>>>

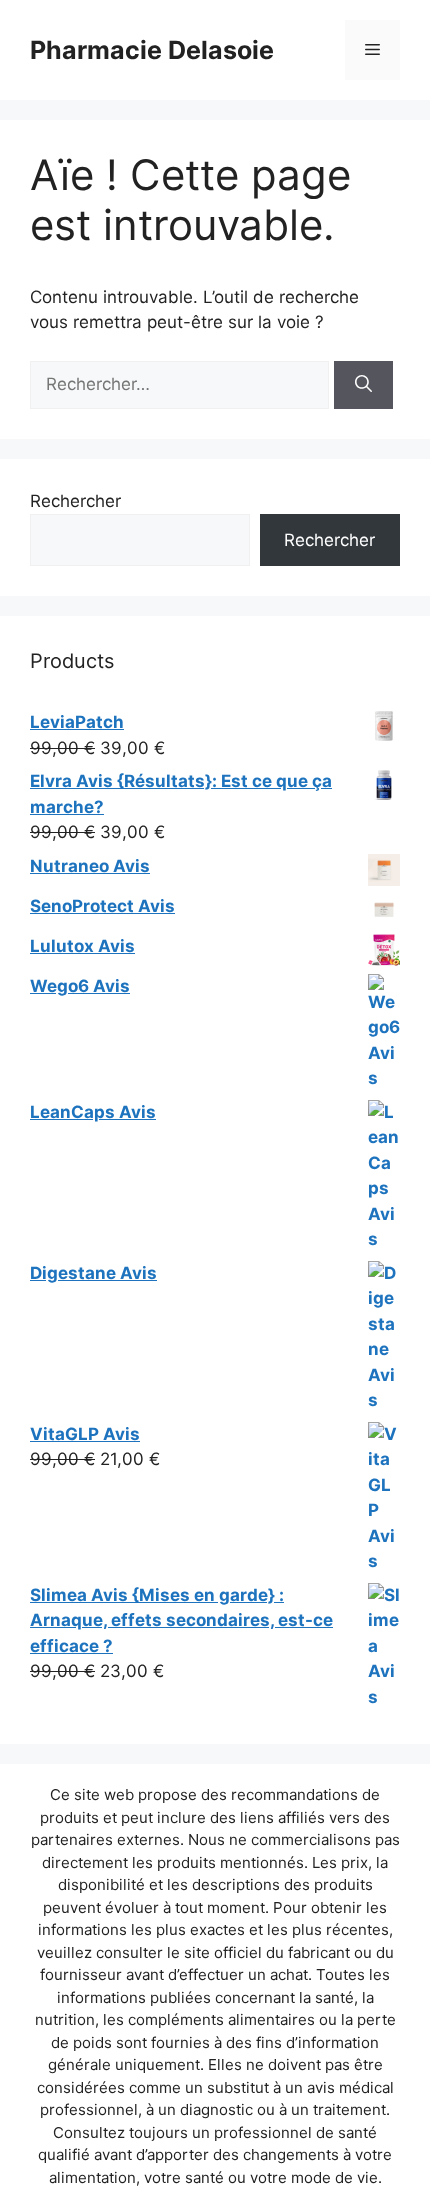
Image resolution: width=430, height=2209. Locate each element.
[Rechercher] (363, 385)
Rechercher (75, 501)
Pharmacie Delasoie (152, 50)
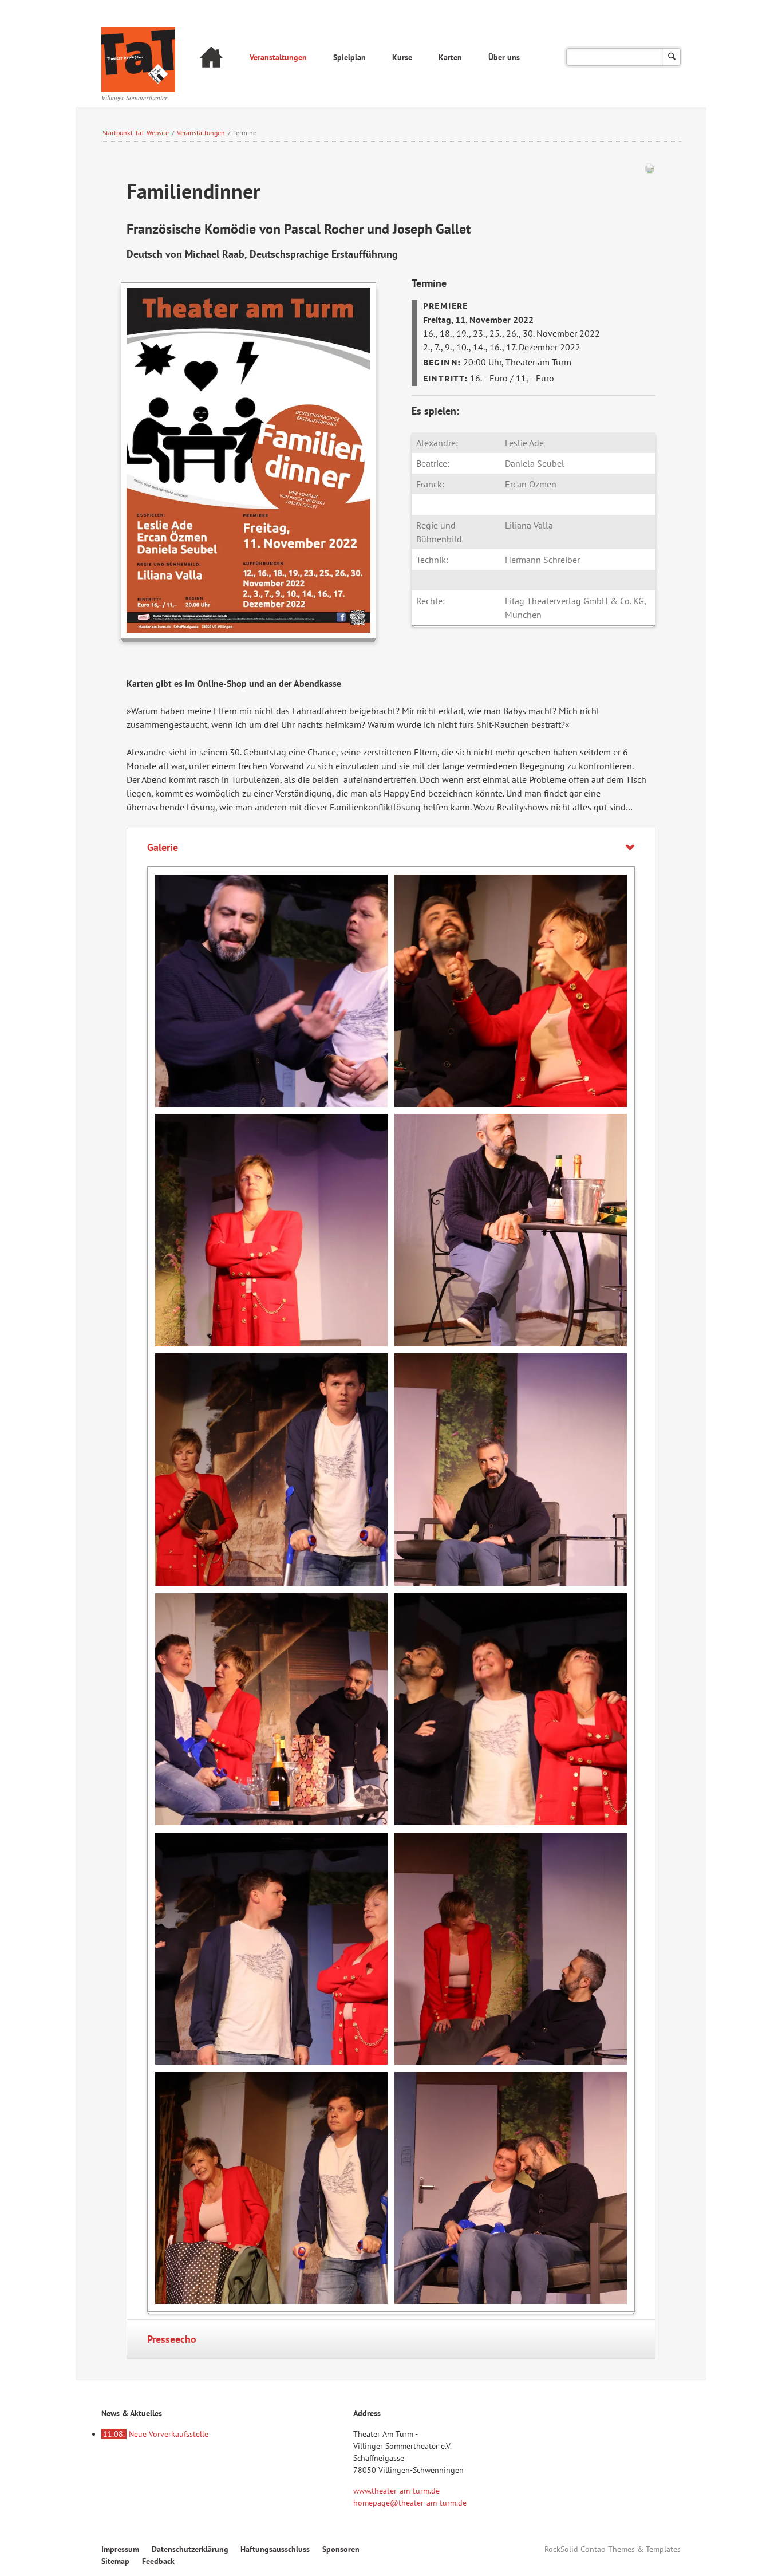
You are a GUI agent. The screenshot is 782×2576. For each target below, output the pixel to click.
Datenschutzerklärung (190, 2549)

<<<
>>>

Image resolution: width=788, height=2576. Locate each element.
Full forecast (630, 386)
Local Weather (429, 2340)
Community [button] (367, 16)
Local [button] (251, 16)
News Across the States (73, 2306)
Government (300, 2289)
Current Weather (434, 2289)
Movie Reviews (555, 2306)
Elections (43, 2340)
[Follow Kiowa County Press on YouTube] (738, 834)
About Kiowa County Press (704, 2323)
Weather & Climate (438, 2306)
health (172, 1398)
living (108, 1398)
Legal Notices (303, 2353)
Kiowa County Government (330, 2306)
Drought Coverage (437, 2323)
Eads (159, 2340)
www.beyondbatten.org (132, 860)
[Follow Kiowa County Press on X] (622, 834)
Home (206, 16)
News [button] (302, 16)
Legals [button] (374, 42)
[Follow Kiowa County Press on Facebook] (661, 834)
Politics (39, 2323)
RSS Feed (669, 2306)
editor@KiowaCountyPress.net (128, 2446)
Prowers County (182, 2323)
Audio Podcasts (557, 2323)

<<<
>>>

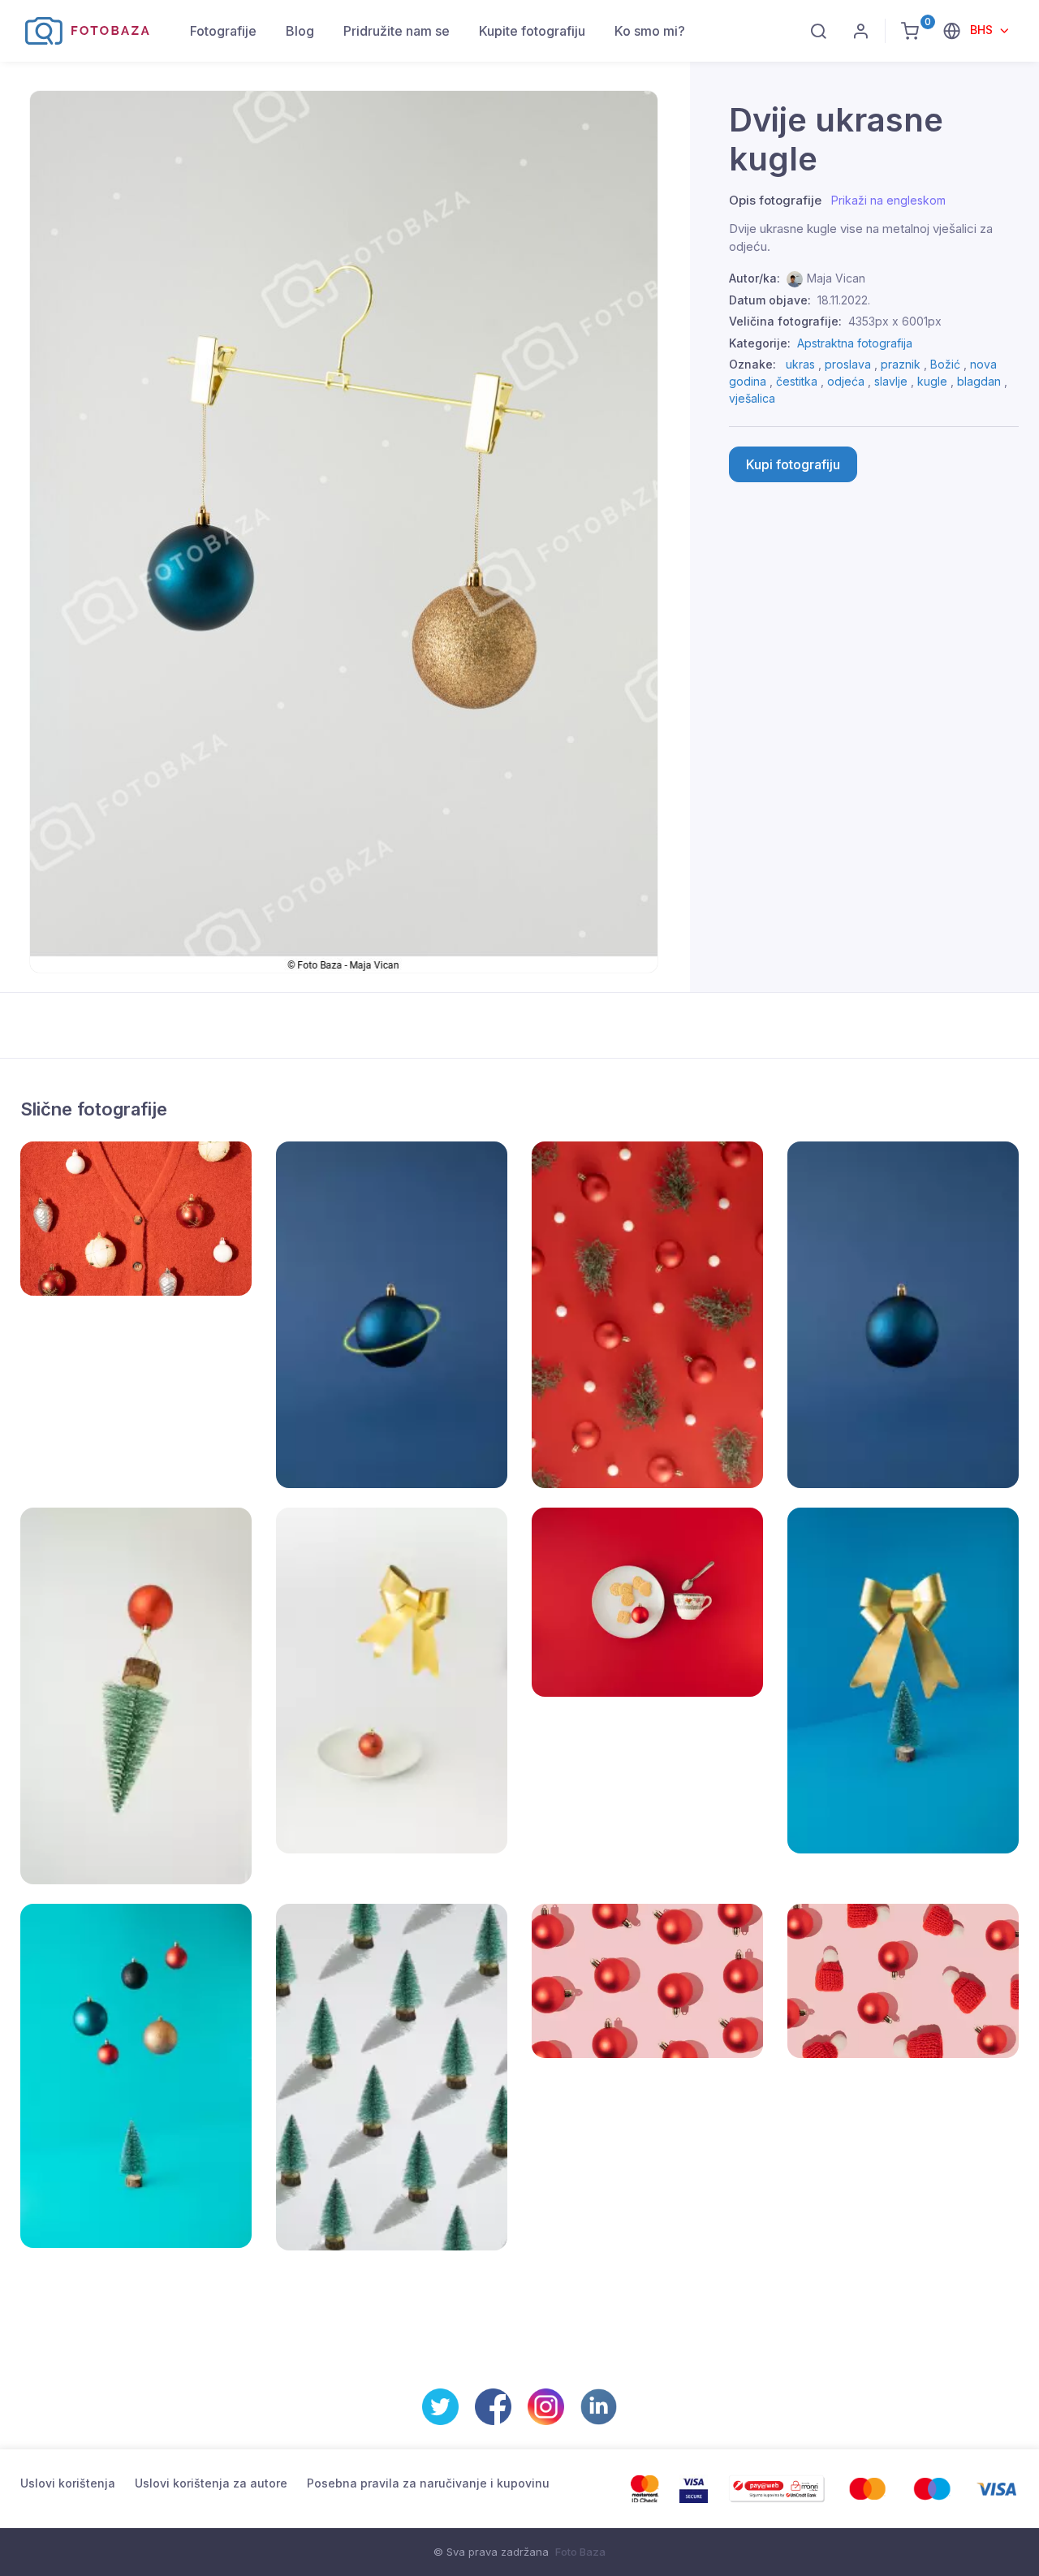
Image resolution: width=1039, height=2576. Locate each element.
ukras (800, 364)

<<<

=== REQUIREMENT ===
Copy only this from above: the line containing "Image resolution: width=430, height=2209.", the line containing "Datenschutzerklärung (190, 2549)", and all lines between, printed exactly. Leave out the pictures.

=== REPLY ===
Image resolution: width=430, height=2209. Locate each element.
[Rechercher] (363, 385)
Rechercher (75, 501)
Pharmacie Delasoie (152, 50)
You are a GUI agent. The screenshot is 782×2576. For each target below, output the pixel to click.
Datenschutzerklärung (190, 2549)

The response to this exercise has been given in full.